Guardaron silencio. Marlowe esperó a que su interlocutor expusiera sus intenciones. No le disgustaba Rey, pese a su reputación. El humor que resplandecía en sus ojos le era grato.

—Habla usted muy bien el malayo —dijo Rey señalando hacia el nativo que esperaba pacientemente.

—¡Oh! No lo hago mal, supongo.

Rey ahogó una maldición ante la flema del inglés.

—¿Lo aprendió aquí?

—No.
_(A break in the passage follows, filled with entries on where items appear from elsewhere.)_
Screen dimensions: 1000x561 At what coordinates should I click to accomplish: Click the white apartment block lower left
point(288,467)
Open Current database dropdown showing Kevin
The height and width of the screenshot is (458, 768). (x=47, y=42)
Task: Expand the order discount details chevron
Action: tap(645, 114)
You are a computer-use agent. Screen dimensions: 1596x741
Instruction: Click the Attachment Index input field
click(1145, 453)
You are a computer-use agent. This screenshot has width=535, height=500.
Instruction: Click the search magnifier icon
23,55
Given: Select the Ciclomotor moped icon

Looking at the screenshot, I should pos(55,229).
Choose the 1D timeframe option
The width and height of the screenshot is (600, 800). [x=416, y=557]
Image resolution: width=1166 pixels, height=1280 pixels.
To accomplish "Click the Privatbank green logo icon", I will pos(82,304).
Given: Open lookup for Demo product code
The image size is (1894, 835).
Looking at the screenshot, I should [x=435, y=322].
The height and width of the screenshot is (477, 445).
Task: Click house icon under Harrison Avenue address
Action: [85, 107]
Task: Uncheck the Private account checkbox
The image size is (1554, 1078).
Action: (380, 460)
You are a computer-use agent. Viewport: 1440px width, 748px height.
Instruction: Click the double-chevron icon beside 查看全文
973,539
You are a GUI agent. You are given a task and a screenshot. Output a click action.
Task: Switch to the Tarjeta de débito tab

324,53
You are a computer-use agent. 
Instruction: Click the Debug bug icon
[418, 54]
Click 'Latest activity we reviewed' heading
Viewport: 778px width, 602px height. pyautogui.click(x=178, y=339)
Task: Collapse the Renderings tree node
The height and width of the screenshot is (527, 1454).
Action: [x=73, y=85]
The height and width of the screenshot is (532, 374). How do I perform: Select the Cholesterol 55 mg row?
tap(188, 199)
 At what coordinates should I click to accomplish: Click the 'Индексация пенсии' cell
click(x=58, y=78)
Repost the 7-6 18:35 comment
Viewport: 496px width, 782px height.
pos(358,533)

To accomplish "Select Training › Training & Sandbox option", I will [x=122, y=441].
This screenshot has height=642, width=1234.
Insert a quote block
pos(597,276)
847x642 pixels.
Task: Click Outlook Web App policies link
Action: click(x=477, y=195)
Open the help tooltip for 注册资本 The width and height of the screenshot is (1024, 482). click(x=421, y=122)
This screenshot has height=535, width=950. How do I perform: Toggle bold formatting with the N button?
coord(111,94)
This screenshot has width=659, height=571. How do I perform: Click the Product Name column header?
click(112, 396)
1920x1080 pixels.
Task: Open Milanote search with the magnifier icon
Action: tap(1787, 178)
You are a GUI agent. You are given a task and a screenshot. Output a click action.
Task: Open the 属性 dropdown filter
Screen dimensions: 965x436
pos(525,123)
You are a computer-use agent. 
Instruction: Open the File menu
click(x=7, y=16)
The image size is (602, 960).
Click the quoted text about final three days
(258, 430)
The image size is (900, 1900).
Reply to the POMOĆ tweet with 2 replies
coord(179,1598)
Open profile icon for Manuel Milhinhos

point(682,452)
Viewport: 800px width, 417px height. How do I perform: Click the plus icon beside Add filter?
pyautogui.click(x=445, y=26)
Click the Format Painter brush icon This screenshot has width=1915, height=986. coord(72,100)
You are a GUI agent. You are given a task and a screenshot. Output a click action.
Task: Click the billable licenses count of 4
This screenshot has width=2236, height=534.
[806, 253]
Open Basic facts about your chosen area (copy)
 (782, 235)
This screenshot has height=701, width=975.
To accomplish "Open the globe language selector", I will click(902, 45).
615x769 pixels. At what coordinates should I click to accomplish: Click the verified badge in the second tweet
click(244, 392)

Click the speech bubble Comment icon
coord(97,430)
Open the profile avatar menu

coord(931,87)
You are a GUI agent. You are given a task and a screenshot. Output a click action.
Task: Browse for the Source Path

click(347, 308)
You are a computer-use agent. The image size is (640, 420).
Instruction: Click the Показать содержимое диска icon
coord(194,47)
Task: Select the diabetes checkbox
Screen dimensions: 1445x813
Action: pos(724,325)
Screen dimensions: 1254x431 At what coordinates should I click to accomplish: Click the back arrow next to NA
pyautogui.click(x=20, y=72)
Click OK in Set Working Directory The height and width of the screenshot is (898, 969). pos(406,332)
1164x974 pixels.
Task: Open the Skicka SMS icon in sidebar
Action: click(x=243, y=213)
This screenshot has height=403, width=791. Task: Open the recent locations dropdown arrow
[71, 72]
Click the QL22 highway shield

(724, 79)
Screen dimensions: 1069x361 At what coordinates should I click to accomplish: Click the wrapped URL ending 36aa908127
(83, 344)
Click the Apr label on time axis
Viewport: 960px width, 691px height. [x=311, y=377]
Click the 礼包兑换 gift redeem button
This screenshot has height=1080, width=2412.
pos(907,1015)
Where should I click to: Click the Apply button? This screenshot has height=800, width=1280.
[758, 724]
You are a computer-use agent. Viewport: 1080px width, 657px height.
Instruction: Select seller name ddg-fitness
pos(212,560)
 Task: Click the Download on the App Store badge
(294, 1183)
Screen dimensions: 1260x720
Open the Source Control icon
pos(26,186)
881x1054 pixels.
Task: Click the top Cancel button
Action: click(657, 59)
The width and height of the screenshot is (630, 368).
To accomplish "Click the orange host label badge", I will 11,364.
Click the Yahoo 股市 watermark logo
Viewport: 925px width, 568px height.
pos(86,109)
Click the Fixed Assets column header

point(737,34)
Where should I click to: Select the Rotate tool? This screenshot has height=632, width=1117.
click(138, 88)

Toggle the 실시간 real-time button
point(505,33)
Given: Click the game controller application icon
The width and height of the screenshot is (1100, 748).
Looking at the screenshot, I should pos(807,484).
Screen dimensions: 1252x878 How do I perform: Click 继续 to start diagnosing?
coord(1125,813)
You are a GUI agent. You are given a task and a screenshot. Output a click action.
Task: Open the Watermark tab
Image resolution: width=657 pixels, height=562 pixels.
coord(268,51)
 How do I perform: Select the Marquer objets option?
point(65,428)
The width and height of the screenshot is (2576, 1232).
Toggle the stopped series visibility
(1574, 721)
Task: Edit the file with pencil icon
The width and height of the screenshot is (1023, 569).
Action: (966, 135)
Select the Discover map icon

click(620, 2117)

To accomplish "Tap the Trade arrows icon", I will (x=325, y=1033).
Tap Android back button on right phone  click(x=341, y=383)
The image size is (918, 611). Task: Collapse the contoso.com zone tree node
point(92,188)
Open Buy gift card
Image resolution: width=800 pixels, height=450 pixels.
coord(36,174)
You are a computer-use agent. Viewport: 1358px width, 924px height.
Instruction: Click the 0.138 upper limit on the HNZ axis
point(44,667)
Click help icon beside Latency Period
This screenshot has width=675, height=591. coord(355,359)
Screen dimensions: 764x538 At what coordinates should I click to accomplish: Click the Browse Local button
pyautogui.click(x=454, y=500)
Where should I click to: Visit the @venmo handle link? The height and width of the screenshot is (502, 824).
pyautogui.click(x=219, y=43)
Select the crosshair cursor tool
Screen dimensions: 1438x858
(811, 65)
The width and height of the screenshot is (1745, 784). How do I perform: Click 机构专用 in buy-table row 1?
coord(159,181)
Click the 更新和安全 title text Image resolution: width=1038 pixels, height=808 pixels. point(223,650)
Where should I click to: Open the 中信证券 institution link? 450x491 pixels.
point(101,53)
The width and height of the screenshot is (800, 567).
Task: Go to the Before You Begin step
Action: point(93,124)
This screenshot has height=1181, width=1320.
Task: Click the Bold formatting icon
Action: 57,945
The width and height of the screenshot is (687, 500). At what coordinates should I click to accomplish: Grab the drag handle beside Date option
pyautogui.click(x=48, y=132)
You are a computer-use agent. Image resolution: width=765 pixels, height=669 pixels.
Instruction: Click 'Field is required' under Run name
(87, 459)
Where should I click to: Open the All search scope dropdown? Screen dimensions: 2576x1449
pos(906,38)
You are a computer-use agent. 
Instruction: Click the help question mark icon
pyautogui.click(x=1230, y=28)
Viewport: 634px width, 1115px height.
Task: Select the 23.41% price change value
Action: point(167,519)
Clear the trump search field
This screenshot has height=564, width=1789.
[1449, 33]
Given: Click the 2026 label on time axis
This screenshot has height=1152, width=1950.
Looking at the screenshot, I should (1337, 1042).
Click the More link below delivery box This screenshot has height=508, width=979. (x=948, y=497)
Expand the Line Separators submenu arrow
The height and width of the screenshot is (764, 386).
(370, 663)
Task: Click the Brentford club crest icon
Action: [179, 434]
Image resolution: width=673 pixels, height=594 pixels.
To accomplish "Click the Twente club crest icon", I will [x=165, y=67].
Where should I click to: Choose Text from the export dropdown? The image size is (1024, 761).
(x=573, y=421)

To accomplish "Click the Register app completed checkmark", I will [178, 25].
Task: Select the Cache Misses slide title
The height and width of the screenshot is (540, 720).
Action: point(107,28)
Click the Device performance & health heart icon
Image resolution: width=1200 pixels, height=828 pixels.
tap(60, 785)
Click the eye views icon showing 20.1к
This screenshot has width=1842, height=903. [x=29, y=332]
En Java.

Peter Marlowe titubeó y miró a su alrededor.

—Todo esto es magnífico.

—Me gusta la comodidad. ¿Qué tal se encuentra en esa butaca?

—Estupendo —Marlowe mostró un destello de sorpresa.

—Me costó ochenta dólares —explicó Rey con orgullo—. Eso fue hace un año.

El inglés le miró atentamente, pues temía que fuera un chiste lo del precio dicho con tanta naturalidad. No obstante, sólo vio en su rostro felicidad e indudable orgullo. Pensó que era un hecho extraordinario decir tal cosa a un desconocido.

—Es muy cómoda —afirmó disimulando su embarazo.

—Voy a comer. ¿Me acompaña?

—Acabo de... hacerlo —le contestó.

—Quizá le agrade comer algo más. ¿Le gustaría un huevo?

Peter Marlowe no pudo ocultar su sorpresa y sus ojos se agrandaron. El otro rió mientras pensaba que había sido oportuna su invitación, aunque sólo fuera para conseguir una reacción como aquélla. Se arrodilló al lado de su caja negra y la abrió cuidadosamente.

Peter Marlowe observó el interior de la caja y su contenido le aturdió. Había en ella media docena de huevos, paquetes de café, jarros de cristal de
gula malacca
, y el delicioso azúcar
toffee
de Oriente, plátanos, una libra de tabaco de Java, aproximadamente, y diez u once paquetes de «Kooas», un jarro de cristal lleno de arroz, otro de judías, aceite y muchas exquisiteces sobre hojas de plátano. No había visto un tesoro semejante hacía años.